今回選んだ本は、瀧本哲史さんの「ミライの授業」です。

ご存じの方も多いと思われますが、瀧本さんは、日本のエンジェル投資家と呼ばれる経営コンサルタントを本職にされていらした方です。意に反して有名になられたのは、子供の教育に、ディベートという切り口から携わり、未来を子供に託す活動をされておられたからでした。ディベートは、仮説・検証・議論を行う訓練になる方法です。仕事にも活きますが、そもそもどうやって生きていくか。先行き不安な未来の切り拓き方を子供たちに教えてくれることで、有名になられたのが、『武器としての決断思考』『僕は君たちに武器を配りたい』の2冊の出版でした。説明がすべて過去形なのは、とても残念なことに、今年の8月にご逝去されたからです。

この「ミライの授業」は、亡くなる前に出版された最後の本とのこと。14歳の中学生に向けた本ではありますが、かつて14歳だった皆さんにも、と書かれており、手に取りました。
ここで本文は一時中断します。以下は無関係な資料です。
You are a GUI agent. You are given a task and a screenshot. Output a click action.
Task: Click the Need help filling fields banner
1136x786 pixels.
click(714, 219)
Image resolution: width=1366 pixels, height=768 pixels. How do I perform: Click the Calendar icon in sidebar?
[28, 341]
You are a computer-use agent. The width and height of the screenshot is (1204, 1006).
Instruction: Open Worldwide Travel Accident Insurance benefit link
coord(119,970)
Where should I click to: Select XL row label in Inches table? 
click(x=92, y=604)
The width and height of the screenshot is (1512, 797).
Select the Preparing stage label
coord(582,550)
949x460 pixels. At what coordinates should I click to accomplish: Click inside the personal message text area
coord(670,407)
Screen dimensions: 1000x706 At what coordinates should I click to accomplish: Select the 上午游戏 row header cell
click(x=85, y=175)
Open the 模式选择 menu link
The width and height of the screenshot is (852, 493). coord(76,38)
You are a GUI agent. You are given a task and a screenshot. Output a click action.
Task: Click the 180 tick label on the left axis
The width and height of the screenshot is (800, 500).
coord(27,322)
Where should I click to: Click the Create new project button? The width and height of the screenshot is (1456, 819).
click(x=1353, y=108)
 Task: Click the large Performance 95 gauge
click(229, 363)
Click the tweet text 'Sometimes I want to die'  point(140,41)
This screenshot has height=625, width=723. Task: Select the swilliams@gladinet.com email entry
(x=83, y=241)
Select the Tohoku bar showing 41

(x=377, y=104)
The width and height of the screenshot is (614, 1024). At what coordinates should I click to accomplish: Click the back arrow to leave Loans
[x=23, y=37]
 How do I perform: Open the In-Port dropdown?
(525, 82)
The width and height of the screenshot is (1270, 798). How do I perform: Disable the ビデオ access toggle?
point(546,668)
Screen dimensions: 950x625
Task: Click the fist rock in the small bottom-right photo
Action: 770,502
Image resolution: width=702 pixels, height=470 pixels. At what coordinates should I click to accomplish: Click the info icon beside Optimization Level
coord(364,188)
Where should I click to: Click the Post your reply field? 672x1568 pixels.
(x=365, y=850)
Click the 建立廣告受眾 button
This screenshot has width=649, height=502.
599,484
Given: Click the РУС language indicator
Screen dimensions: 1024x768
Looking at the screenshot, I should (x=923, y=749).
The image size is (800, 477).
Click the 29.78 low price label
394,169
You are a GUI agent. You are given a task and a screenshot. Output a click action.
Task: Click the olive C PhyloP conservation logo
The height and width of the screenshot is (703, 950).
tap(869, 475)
瀧本さんのことを検索すると、聡明さ以外にも、コンサルという、ばっさばっさ切っていくイメージとは異なり、とてもポジティブで温かい人という言葉で、ご本人を紹介される文章をよく目にします。その人となり、をこの本からも感じる一冊です。

本書は、これから10~20年の間に働く人の約半分が、ロボットに仕事を奪われかねないという試算がでている世の中に、社会人として成長する子供たちがどのようにして太刀打ちしていくことができるのか、そんなヒントを、5つの法則として、過去の偉人の具体例から、学ぶ作りになっています。

未来をつくる5つの法則
法則1 世界を変える旅は「違和感」からはじまる
法則2 冒険には「地図」が必要だ
法則3 一行の「ルール」が世界を変える
法則4 すべての冒険には「影の主役」がいる
法則5 ミライは「逆風」の向こうにある

法則1には、疑う力が必要です。人に対してではなく、コトに対して疑う力。疑いもせず、がんがん課題解決をしていくだけであれば、コンピューターの方が正確に、しかもスピードも速いので、求められることは、発見力です。紹介された偉人の中で、最も意外だったのは、看護婦で有名なナイチンゲールの話でした。多くの人を救ったのは、彼女の志や勇気ももちろんですが、実は当時戦争の兵士は、戦闘で亡くなるよりも、劣悪な環境の中での感染症によって30倍も人が亡くなっているという事実を見つけ、周囲を納得させるだけの”統計学”を用いて、しかも、わかりやすいように可視化させ説明したことで援助を受けたそうです。
法則2は、まさに、過去に誰も知らない空白の領域を探そう、冒険してみようというコロンブスの話から始まり、ビル・ゲイツも登場します。探すには仮説が必要だし、しかも他の誰もが立てない場所で仮説を立てること。そして柔軟に社会や状況の変化に応じて対応しないと、失敗するよという話です。電気の発明で有名なエジソンが、まさかの失敗例として取り上げられています。
法則3の章は、世界に通用するルールを作ったことで世の中が変わった話がいくつも紹介されています。柔道がなぜオリンピック種目になるほど世界に広まったのか、その嘉納治五郎の話。日本国憲法に、当時どの国よりも先進的に男女平等の権利を採用することができたのか奇跡とも言える、ベアテ・シロタ・ゴードンという一人の女性の存在の話、ファッションを通じて理想とする社会を実現させたココ・シャネルの話。どれも興味深いものばかりでした。
法則4では、自分一人では不可能なことでも、誰かと補い合えば達成できる。そんなポジティブな話をしてくれています。伝える力や、協力者を得られず失敗した例としてあげられていたのが遺伝の法則のメンデル。要は研究者として優れていたが、周りに理解してもらえるだけのコミュニケーション能力が足りず、失敗したという話で、現在にもよくありそうな話でした。自分のことをまずは知ること。そして、足りない部分を補ってくれる協力者を見つけよう。過去の偉人にも立役者がいるんだよ、という話です。
法則5は、何か進行しようとしても、思うようにことが進められず、いろんなことを言ってくる人がいて、逆風があるという事実を伝えています。そんな逆風にも立ち向かった”新人”の話を紹介され、緒方貞子さんも、そのおひとりでした。しかも新人として扱われたのが御年60歳の時。驚きますよね。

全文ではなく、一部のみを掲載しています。